## Bloque de texto
+++

A veces, se llega a sentir compasión hacia estas personas que tienen aspecto de estar medio desesperadas, como algo enajenadas de sí mismas, buscando con un empeño casi maniático algo esencial para sus vidas, algo que ha desaparecido de donde viven pero que siguen necesitando. Esto es, la calma, los paisajes verdes y vastos, el silencio, los olores reales…

De entre todos los que invaden la naturaleza los fines de semana hay un colectivo que son imperdonables, ante los no existe ni puede haber perdón ni compasión. Me refiero a los motoristas y los quats.

Son repugnantes enfermos mentales que necesitan expandir un potente y desagradable ruido con los tubos de escape de sus máquinas para sentirse reafirmados e importantes como individuos dentro de su indescriptible miseria humana. Tras llenar las ciudades de bramidos mecánicos y de peste de gasolina quemada, ahora van a llenar la naturaleza con su misma basura.

Además de extremadamente molestos, los motoristas deportivos son un peligro para los demás ya que no suelen respetar la velocidad máxima de 30 Km/hora, como es preceptivo en los parques naturales. Obviamente, no divierte comportarse como seres civilizados. Tales estúpidos van a toda la velocidad que les permiten sus motos y quats y, como tampoco deber ser divertido conducir por las pistas principales, las únicas por donde deben conducir, se internan en los bosques, siguen los senderos de pastoreo y recorren a toda velocidad pequeños caminos abiertos para sacar leña del bosque, destrozando todo que hay a su paso. Verdaderas manadas de bárbaros cargantes y peligrosos.

Nuestro hombre se pregunta cada fin de semana el motivo por el que estos rebaños de asnos motorizados no se construyen y van a correr a pistas privadas, cerradas y herméticas, donde puedan respirar a fondo los gases de sus propios vehículos, ya que tanto gozan de ello, y puedan oír, multiplicado por las paredes de la pista, el hermoso y agresivo sonido metálico de los cilindros de sus potentes motocicletas de cros.

No tienen la mínima lucidez para captar que en el parque natural no son bienvenidos.

Los habitantes del parque que usan estos mismos vehículos para moverse por la naturaleza, no corren ni compiten, hacen el mínimo ruido con sus motores que siempre es un sonido discreto y jamás molesto para los demás. No van ataviados con indumentaria cara de colores infantiles, a modo de ridículos bufones, como sucede con los motoristas de fin de semana, claro ejemplo del consumismo depredador que está acabando con nuestro bello planeta.

+++

## Datos proporcionados
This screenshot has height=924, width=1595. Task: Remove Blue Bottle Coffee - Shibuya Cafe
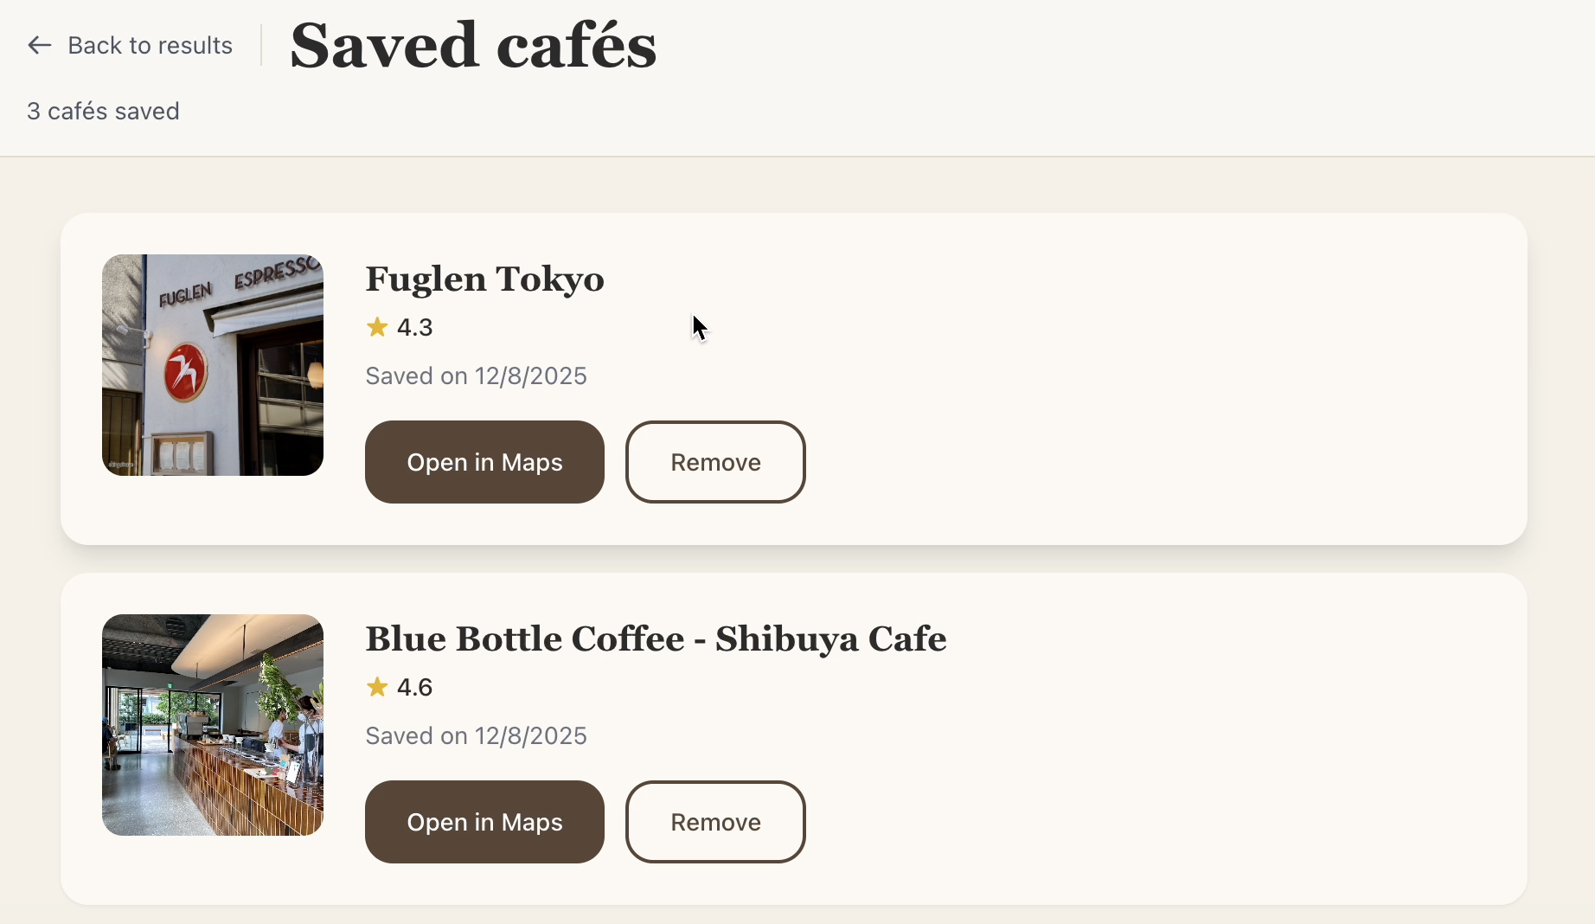pos(714,822)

+++

## Tareas
1 > Según el bloque de texto, ¿qué velocidad máxima es preceptiva en los parques naturales?
2 > Reproduce literalmente el fragmento del bloque de texto comprendido entre "De entre todos" y "su misma basura.", ambos inclusive.

## Problemas resueltos
1 > 30 Km/hora.

2 >
De entre todos los que invaden la naturaleza los fines de semana hay un colectivo que son imperdonables, ante los no existe ni puede haber perdón ni compasión. Me refiero a los motoristas y los quats.

Son repugnantes enfermos mentales que necesitan expandir un potente y desagradable ruido con los tubos de escape de sus máquinas para sentirse reafirmados e importantes como individuos dentro de su indescriptible miseria humana. Tras llenar las ciudades de bramidos mecánicos y de peste de gasolina quemada, ahora van a llenar la naturaleza con su misma basura.